TASK PROMPT - A word-for-word restatement of the full listing is required.
==*==
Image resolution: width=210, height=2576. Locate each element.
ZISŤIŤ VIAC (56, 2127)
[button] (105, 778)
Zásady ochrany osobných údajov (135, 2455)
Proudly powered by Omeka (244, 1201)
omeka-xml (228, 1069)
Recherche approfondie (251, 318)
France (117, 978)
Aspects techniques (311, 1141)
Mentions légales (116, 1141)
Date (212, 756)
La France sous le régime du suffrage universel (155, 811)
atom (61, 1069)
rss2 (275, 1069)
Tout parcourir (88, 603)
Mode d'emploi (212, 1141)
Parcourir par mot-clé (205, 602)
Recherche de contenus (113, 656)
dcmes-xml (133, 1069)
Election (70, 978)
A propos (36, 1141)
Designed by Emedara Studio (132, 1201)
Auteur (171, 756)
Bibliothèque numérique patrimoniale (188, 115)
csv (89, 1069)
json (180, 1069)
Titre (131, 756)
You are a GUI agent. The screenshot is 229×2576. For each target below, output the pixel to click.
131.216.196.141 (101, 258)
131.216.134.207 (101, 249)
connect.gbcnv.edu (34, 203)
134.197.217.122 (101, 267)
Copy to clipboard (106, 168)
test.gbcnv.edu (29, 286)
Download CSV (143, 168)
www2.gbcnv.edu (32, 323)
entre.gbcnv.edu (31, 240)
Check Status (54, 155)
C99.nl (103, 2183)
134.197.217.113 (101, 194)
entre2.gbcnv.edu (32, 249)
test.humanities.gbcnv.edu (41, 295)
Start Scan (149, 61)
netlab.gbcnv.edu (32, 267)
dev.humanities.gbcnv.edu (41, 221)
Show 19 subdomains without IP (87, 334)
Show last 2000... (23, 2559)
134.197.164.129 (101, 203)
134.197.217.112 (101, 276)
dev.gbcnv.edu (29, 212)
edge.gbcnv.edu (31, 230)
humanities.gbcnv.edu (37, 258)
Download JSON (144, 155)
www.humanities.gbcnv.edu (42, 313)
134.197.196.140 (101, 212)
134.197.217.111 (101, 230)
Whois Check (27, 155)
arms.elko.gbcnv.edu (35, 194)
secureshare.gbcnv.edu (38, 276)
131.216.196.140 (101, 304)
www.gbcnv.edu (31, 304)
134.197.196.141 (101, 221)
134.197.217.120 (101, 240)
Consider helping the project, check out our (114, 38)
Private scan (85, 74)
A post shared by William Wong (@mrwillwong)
==*==
RESULT BELOW -
Image resolution: width=210, height=2576. Locate each element.
ZISŤIŤ VIAC (56, 2127)
[button] (105, 778)
Zásady ochrany osobných údajov (135, 2455)
Proudly powered by Omeka (244, 1201)
omeka-xml (228, 1069)
Recherche approfondie (251, 318)
France (117, 978)
Aspects techniques (311, 1141)
Mentions légales (116, 1141)
Date (212, 756)
La France sous le régime du suffrage universel (155, 811)
atom (61, 1069)
rss2 (275, 1069)
Tout parcourir (88, 603)
Mode d'emploi (212, 1141)
Parcourir par mot-clé (205, 602)
Recherche de contenus (113, 656)
dcmes-xml (133, 1069)
Election (70, 978)
A propos (36, 1141)
Designed by Emedara Studio (132, 1201)
Auteur (171, 756)
Bibliothèque numérique patrimoniale (188, 115)
csv (89, 1069)
json (180, 1069)
Titre (131, 756)
You are a GUI agent. The screenshot is 229×2576. For each target below, output the pixel to click.
131.216.196.141 (101, 258)
131.216.134.207 (101, 249)
connect.gbcnv.edu (34, 203)
134.197.217.122 (101, 267)
Copy to clipboard (106, 168)
test.gbcnv.edu (29, 286)
Download CSV (143, 168)
www2.gbcnv.edu (32, 323)
entre.gbcnv.edu (31, 240)
Check Status (54, 155)
C99.nl (103, 2183)
134.197.217.113 (101, 194)
entre2.gbcnv.edu (32, 249)
test.humanities.gbcnv.edu (41, 295)
Start Scan (149, 61)
netlab.gbcnv.edu (32, 267)
dev.humanities.gbcnv.edu (41, 221)
Show 19 subdomains without IP (87, 334)
Show last 2000... (23, 2559)
134.197.164.129 (101, 203)
134.197.217.112 (101, 276)
dev.gbcnv.edu (29, 212)
edge.gbcnv.edu (31, 230)
humanities.gbcnv.edu (37, 258)
Download JSON (144, 155)
www.humanities.gbcnv.edu (42, 313)
134.197.196.140 (101, 212)
134.197.217.111 (101, 230)
Whois Check (27, 155)
arms.elko.gbcnv.edu (35, 194)
secureshare.gbcnv.edu (38, 276)
131.216.196.140 (101, 304)
www.gbcnv.edu (31, 304)
134.197.196.141 (101, 221)
134.197.217.120 (101, 240)
Consider helping the project, check out our (114, 38)
Private scan (85, 74)
A post shared by William Wong (@mrwillwong)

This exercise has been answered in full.